Un léger sourire se dessina sur ses lèvres alors qu'elle les saluait. Ils l'imitèrent et s'écartèrent pour la laisser passer. Alors qu'elle allait sortir, Seijitsu l'appela d'une voix forte :

- Lieutenant ! Prenez soin de vous et revenez saine et sauve !

Rin se retourna légèrement, et dans un sourire dont elle seule avait le secret, le remercia sincèrement de s'inquiéter pour elle.

- Quand je reviendrai, je veux vous voir opérationnels, je ne tiens pas à m'entraîner avec des loques.

- A vos ordres, Lieutenant Uchiyama ! s'exclamèrent-ils en cœurs, la main en visière au niveau de leur tempe.

Rin quitta la pièce pour, quelques minutes plus tard, quitter aussi le quartier général et se diriger vers le petit appartement que sa mère – Uchiyama Megumi – partageait de temps en temps avec elle, quand elle revenait ou partait en mission essentiellement.

Le trajet jusqu'à l'immeuble était relativement court mais elle se devait d'emprunter la ligne de métro souterraine, qui se situait dans une des rues parallèles au quartier général des Forces Spéciales.

Ne voulant pas attirer l'attention sur elle, elle se dépêcha de trouver une place assise et de s'y mettre avec pour objectif de ne pas y bouger jusqu'à son arrêt. Pour ce qui était d'être discrète, son uniforme de service ainsi que son énorme sac n'étaient pas le meilleur moyen de passer incognito dans un lieu public... Elle s'en rendit compte bien assez vite en remarquant les regards insistants et curieux sur sa personne.

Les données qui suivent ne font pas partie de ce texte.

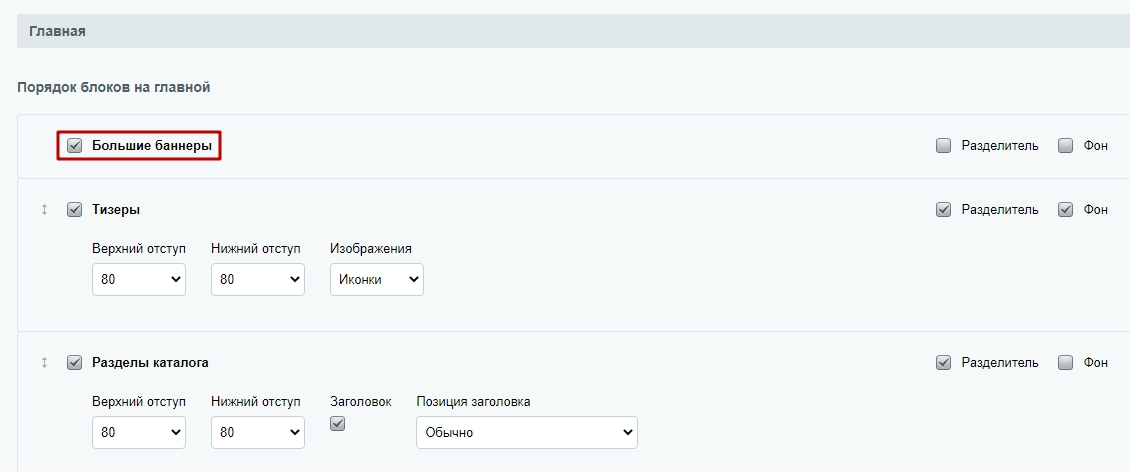The height and width of the screenshot is (472, 1130).
Task: Toggle the Тизеры block checkbox
Action: (x=74, y=210)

La jeune femme détourna la tête pour éviter de se faire dévisager comme un sujet d'expérience en laboratoire et se concentra sur la publicité à ses côtés, concernant entre autre l'assurance vie et les accidents mortels. Sujet tout à fait passionnant si on affectionnait les morgues, les enterrements, les cimetières ainsi que les pompes funèbres. En tant que soldat au service de son pays, ce n'était pas ce qu'elle appréciait le plus...

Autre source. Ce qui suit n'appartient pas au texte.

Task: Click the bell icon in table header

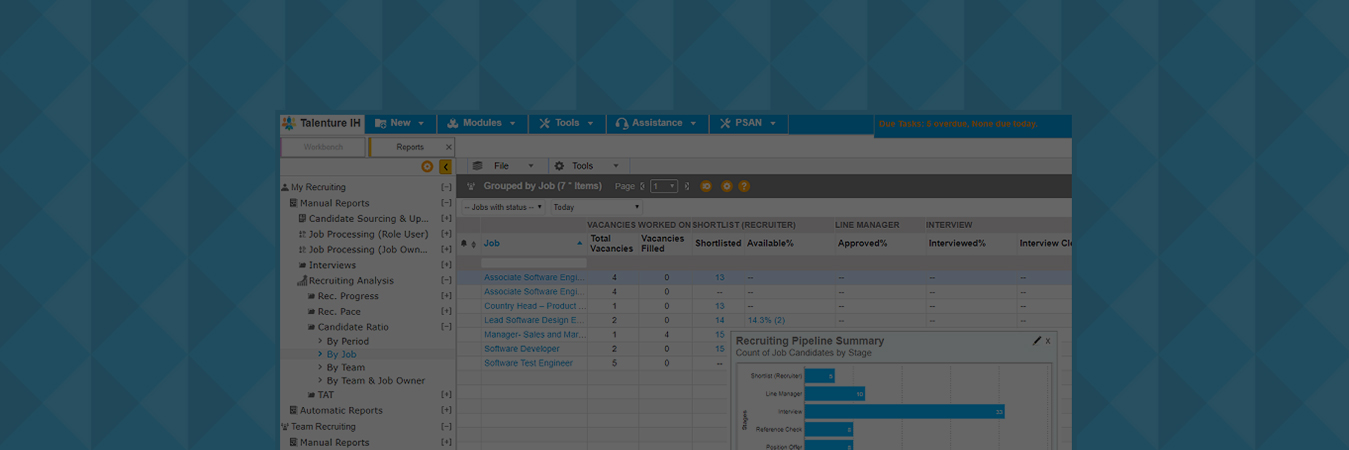Action: tap(464, 243)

La voix monotone du métro annonça enfin sa station et Rin s'empressa de se lever de son siège. Elle n'eut pas besoin d'utiliser ses coudes pour sortir puisque les passagers s'écartèrent sur son chemin, craintifs.

Une fois à l'air libre, elle ne s'attarda pas dans la rue et se dépêcha de rentrer chez sa mère. Comme à son habitude, elle ne frappa pas à la porte et inséra seulement la clé dans la serrure avant d'ouvrir à l'aide de son épaule.

- Maman ! C'est moi ! cria-t-elle en coréen, langue qu'elle parlait couramment à cause des origines de sa mère.

Un bruit de casserole lui répondit. Elle vit alors une femme d'une cinquantaine d'années sortir de la cuisine, s'essuyant les mains dans un torchon, un petit sourire de bienvenu sur le visage. Malheureusement, quand elle remarqua le sac de sa fille, les commissures de ses lèvres s'abaissèrent et ses yeux se ternirent.

- Tu repars quand ?

Rin soupira, embrassa sa mère sur la joue en passant à côté d'elle et partit dans sa chambre sans répondre à sa question. Elle ne souhaitait pas commencer un débat avec elle sur son travail dans l'armée. Elle ne la connaissait que trop bien et cela l'aurait fatiguée plus qu'autre chose.

Arrivée dans sa chambre, elle jeta son barda sur son lit et entreprit de lire son ordre de mission et de prendre des notes. Elle s'occuperait de nettoyer et préparer ses armes plus tard, celles-ci pouvaient largement attendre.

Rin fouilla quelques secondes dans son sac avant de dénicher le document qu'elle cherchait et de s'installer confortablement à son bureau pour ouvrir son ordre de mission.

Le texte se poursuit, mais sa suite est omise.